- International promotional poster
- Directed by: Lukas Dhont
- Written by: Lukas Dhont; Angelo Tijssens;
- Produced by: Michiel Dhont; Juliette Schrameck;
- Starring: Valentin Campagne; Emmanuel Macchia; Jef Jacobs; Willem De Schryver; Liam Jacqmin; Mistral Guidotti;
- Cinematography: Frank van den Eeden
- Edited by: Alain Dessauvage
- Music by: Valentin Hadjadj
- Production companies: The Reunion; Versus Production; Topkapi Films; Lumen; France 2 Cinéma; VTM; RTBF; Proximus; BeTV; Orange;
- Distributed by: Lumière (Belgium and Netherlands); Diaphana Distribution (France);
- Release dates: 21 May 2026 (Cannes); 21 October 2026 (Belgium); 18 November 2026 (France);
- Running time: 120 minutes
- Countries: Belgium; France; Netherlands;
- Languages: French; Dutch;

= Coward (2026 film) =

2026 film by Lukas Dhont

Coward is a 2026 war-drama film directed by Lukas Dhont, co-written with Angelo Tijssens. A co-production of Belgium, France, and the Netherlands, it stars Emmanuel Macchia (in his acting debut) and Valentin Campagne as Pierre and Francis, and follows a gay love story in the Belgian trench warfare front of World War I.

# Your tasks:
1: List every actor named under "Starring" on the film page.
2: According to the film page, who edited Coward?
3: Rewrite the paragraph of the film page beginning "Coward is a 2026 war-drama film" as a short bulleted list that keeps its main facts.
The data that come after this film page are separate material and are not part of it.

# Dataset extract:

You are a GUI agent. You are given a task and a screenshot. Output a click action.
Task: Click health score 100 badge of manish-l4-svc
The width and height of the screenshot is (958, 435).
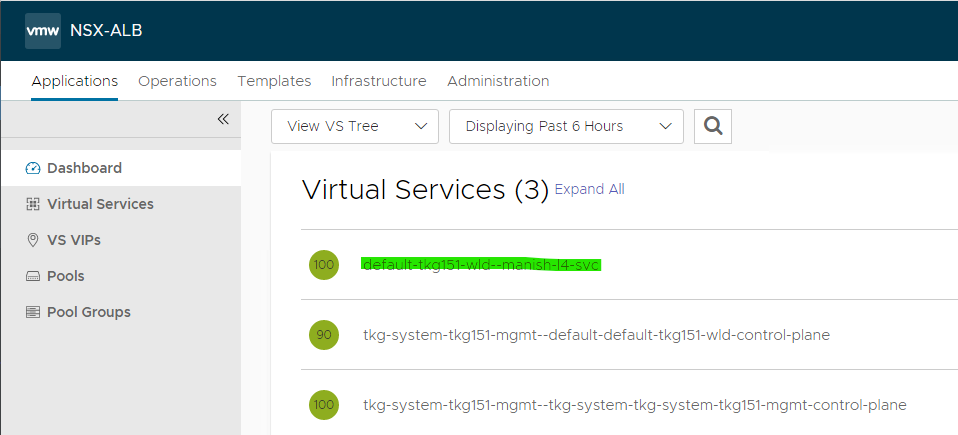324,265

# Answers below:
1: Valentin Campagne, Emmanuel Macchia, Jef Jacobs, Willem De Schryver, Liam Jacqmin, Mistral Guidotti

2: Alain Dessauvage

3:
- 2026 war-drama film directed by Lukas Dhont, co-written with Angelo Tijssens
- Co-production of Belgium, France, and the Netherlands
- Stars Emmanuel Macchia (acting debut) as Pierre and Valentin Campagne as Francis
- Follows a gay love story on the Belgian trench warfare front of World War I